[plug] incase anyone wasnt aware..CERT advisory [ BIND ]

The Thought Assassin assassin at live.wasp.net.au
Tue Nov 14 14:12:30 WST 2000


On Tue, 14 Nov 2000, Bret Busby wrote:
> Christian wrote:
> > On Tue, Nov 14, 2000 at 11:12:10AM +0800, Desiree wrote:
> > > CERT Advisory CA-2000-20 Mulitple Denial-of-Service Problems in ISC BIND
> > There are new security bugs announced several times daily so I'm not
> > sure that we need to post them to this list
> A couple of points:
> A while ago, from memory, I raised a similar issue on the mailing list
> At that time, from memory, advice was given that no-one using Linux,
> should be using BIND, unless it was absolutely necessary,
> and, that people should check whether BIND was running on their systems,
> and, if so, unless they were running DNS servers, or something, they
> should immediately disable BIND, as BIND itself posed a security risk,

It is not BIND itself that is a risk, it is just generally a bad idea to
leave something listening as root on an exposed port, unless you really
need to. Eventually, there _will_ be a security hole, and the chances are
someone evil will know about it before you do. (since you are unlikely to
pay attention to bug reports for software you don't know you are running)

At the time, BIND was at the end of a very bad run of security holes, and
was probably the first thing a cracker would look for. These days BIND
doesn't seem to be so bad, but it's still unwise to run it unnecessarily.
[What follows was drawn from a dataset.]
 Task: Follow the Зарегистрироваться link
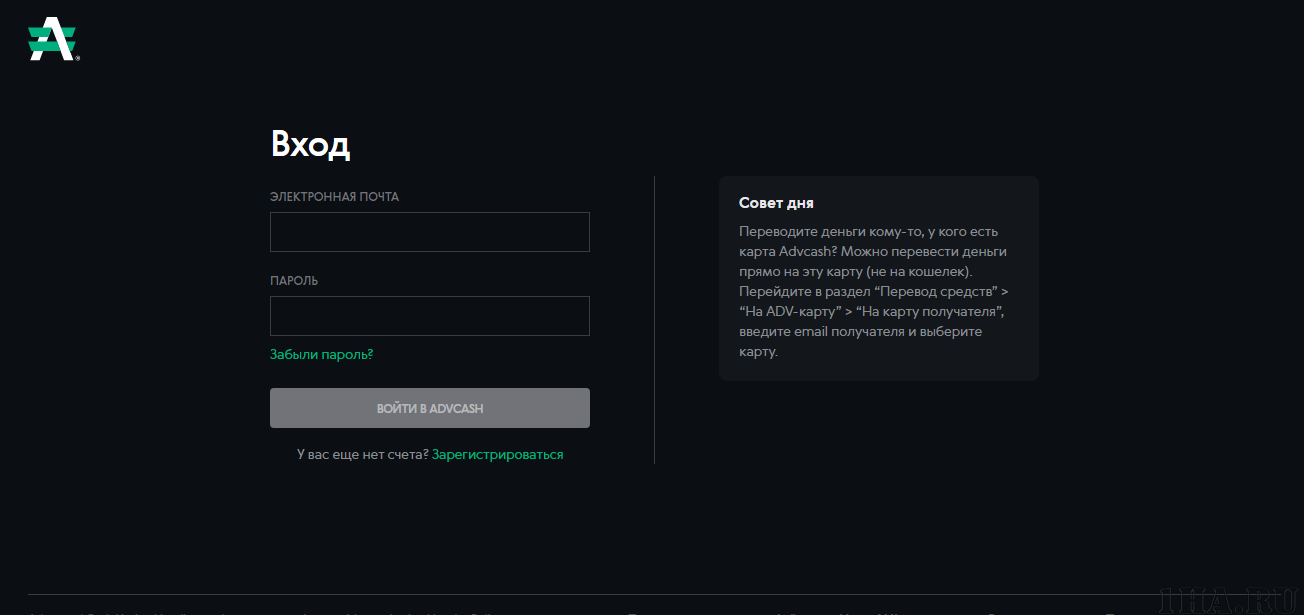pos(497,455)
If someone needs to run BIND (or any other network service) then they
should choose to install it (opt-in rather than opt-out) and make sure
they stay abreast of security isues such as this latest one. This is not
the forum they should be tracking for security reports, and if they are
not tracking the appropriate forum(s)*, then they should not be running
networking software. As such, there is no benefit in reposting security
notices here. (with the possible exception of flaws in the Linux TCP/IP
stack which does affect everyone here, whether they are running external
network services or not.)

I am, of course, merely reiterating what Christian said, but hopefully
with enough detail to satisfy Bret's curiousity.

-Greg Mildenhall

* If nothing else, then at least the security updates page for Debian or
the (inferior :) distro of your choice.